Aucune guerre ne permet de justifier les crimes de guerre. Une telle lapalissade mérite-t-il d’être rappelée? Elle ne devrait pas l’être… Mais trop nombreux, hélas, sont ceux qui aujourd’hui, sous couvert de réalisme politique, prennent leur plume pour, sinon justifier, au minimum relativiser et minimiser les massacres perpétrés aujourd’hui par Bachar al-Assad en Ghouta orientale. Ces observateurs bienveillants et impartiaux font observer que la guerre est cruelle, qu’elle comporte toujours son lot de dommages collatéraux et d’atrocités – bref: que l’on ne fait pas d’omelette sans casser d’oeufs. Les oeufs en question sont ici des enfants ensevelis vivants sous des tonnes de gravats, mais n’oublions pas que ces enfants sont sans doute des terroristes islamistes en puissance. A ces biens téméraires soutiens de Bachar al-Assad je ferai observer que les guerres comportent des règles et que – sauf à récuser en bloc le bien-fondé des lois de la guerre – on ne saurait employer l’argument de la guerre (“Il n’y a pas de guerre propre”!) pour justifier l’injustifiable à savoir la transgression délibérée et systématique des lois de la guerre.
- Le fait de lancer des attaques délibérées contre la population civile en général ou contre des civils qui ne prennent pas directement part aux hostilités;
- Le fait de lancer des attaques délibérées contre des biens civils, c’est-à-dire des biens qui ne sont pas des objectifs militaires;
- Le fait de lancer des attaques délibérées contre le personnel, les installations, le matériel, les unités ou les véhicules employés dans le cadre d’une mission d’aide humanitaire ou de maintien de la paix conformément à la Charte des Nations Unies (…).
Dans le cas de la Ghouta orientale, 400.000 personnes sont encerclées, bombardées, affamées, des hôpitaux sont visés… Qui peut nier qu’il s’agit de crimes de guerre? Oui, mais, dira-t-on, c’est la guerre, et les parties en présence, dont certaines se servent des populations comme boucliers humains, sont coresponsables de cette situation. Mais de quelle guerre parle-t-on? Et qu’appelle-t-ton une “guerre”?

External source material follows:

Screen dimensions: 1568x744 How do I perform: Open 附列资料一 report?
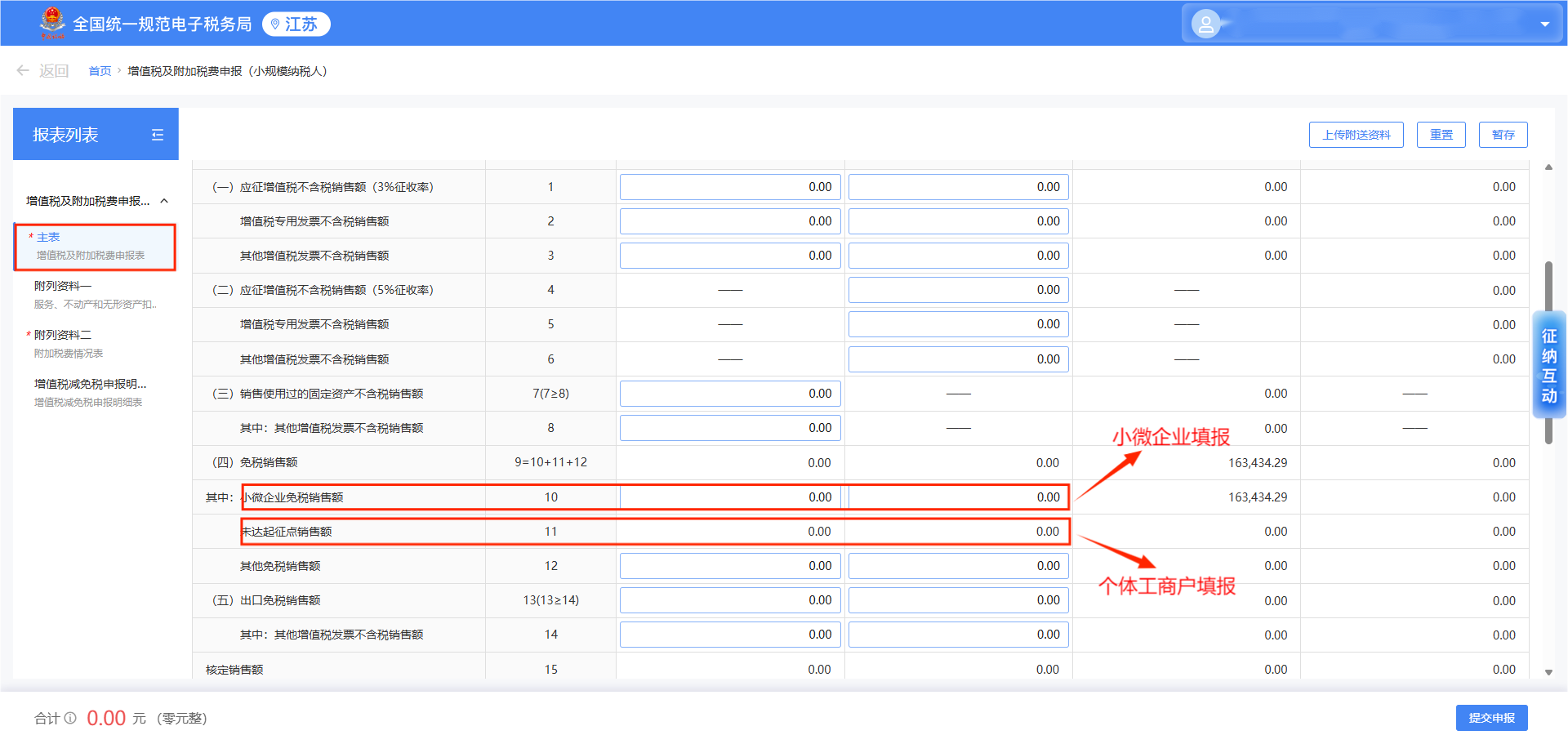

De fait, la communauté internationale, impuissante et consternée, constate avec effroi que les procédés employés pour rétablir l’ordre et “éradiquer le terrorisme” sont ceux d’un Etat qui ne recule devant rien pour maintenir son pouvoir. Cela fait sept ans que cela dure et aucune issue politique de cet imbroglio sans nom – et qui n’est pas, à proprement parler une “guerre” – n’est actuellement envisagée ni même pressentie par les parties au conflit.